23 books88 followers
Katha Pollitt is well known for her wit and her keen sense of both the ridiculous and the sublime. Her Subject to Debate column, which debuted in 1995 and which the Washington Post called “the best place to go for original thinking on the left,” appears every other week in the Nation; it is frequently reprinted in newspapers across the country. In 2003, Subject to Debate won the National Magazine Award for Columns and Commentary. Katha is also a Puffin Foundation Writing Fellow at the Nation Institute.

Many of Katha’s contributions to the Nation are compiled in three books: Reasonable Creatures: Essays on Women and Feminism (Knopf); Subject to Debate: Sense and Dissents on Women, Politics, and Culture (Modern Library); and Virginity or Death! And Other Social and Political Issues of Our Time (Random House). In 2007, Random House published her collection of personal essays, Learning to Drive: And Other Life Stories.

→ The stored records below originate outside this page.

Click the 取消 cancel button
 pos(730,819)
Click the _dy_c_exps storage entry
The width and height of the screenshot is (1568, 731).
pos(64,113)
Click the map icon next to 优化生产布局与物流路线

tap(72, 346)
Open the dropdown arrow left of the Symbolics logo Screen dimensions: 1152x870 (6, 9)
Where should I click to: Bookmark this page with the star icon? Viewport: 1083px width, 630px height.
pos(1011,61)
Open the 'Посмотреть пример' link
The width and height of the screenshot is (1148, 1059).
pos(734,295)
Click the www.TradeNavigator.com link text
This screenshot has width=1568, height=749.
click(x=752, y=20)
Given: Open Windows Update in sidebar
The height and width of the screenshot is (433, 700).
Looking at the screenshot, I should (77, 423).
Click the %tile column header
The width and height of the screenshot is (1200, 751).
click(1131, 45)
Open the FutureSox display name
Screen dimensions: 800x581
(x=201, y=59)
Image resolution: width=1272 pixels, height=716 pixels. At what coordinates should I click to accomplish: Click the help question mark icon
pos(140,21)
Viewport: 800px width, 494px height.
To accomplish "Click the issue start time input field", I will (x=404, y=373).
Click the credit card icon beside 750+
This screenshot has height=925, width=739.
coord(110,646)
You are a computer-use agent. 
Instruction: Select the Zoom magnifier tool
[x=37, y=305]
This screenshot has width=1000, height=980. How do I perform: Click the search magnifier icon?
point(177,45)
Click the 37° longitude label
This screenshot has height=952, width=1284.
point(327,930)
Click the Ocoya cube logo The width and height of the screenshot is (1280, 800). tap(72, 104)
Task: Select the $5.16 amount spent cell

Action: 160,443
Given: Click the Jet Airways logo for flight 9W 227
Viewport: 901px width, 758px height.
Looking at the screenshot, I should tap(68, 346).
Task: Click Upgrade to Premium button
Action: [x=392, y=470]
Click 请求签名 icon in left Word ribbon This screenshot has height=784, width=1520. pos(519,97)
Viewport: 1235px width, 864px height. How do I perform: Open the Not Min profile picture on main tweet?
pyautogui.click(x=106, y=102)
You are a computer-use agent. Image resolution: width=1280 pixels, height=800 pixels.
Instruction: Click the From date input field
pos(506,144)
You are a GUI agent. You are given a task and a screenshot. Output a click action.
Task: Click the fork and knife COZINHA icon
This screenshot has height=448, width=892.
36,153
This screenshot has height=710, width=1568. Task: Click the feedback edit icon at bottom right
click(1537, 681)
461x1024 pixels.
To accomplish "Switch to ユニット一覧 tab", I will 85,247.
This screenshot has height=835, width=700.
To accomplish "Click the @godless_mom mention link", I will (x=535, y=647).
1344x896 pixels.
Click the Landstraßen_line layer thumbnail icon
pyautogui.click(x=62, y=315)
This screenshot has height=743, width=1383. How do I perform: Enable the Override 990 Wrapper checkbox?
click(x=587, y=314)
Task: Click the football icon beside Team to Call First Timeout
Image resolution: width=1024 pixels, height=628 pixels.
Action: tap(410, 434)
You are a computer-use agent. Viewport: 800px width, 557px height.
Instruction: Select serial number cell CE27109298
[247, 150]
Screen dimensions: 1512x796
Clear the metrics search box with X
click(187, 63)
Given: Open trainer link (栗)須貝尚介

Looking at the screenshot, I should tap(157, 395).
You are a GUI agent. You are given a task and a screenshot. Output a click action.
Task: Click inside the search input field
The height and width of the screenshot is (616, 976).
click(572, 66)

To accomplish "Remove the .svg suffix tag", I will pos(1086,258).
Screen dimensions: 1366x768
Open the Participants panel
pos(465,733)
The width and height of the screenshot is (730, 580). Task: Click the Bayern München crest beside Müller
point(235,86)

Katha has also written essays and book reviews for the New Yorker, the Atlantic, the New Republic, Harper’s, Ms., Glamour, Mother Jones, the New York Times, and the London Review of Books. She has appeared on NPR’s Fresh Air and All Things Considered, Charlie Rose, The McLaughlin Group, CNN, Dateline NBC, and the BBC. Her work has been republished in many anthologies and is taught in many university classes.

Katha has received a National Endowment for the Arts grant and a Guggenheim Fellowship for her poetry. Her 1982 book Antarctic Traveller won the National Book Critics Circle Award. Her poems have been published in many magazines and are reprinted in many anthologies, most recently The Oxford Book of American Poetry (2006). Her second collection, The Mind-Body Problem, was published by Random House in 2009.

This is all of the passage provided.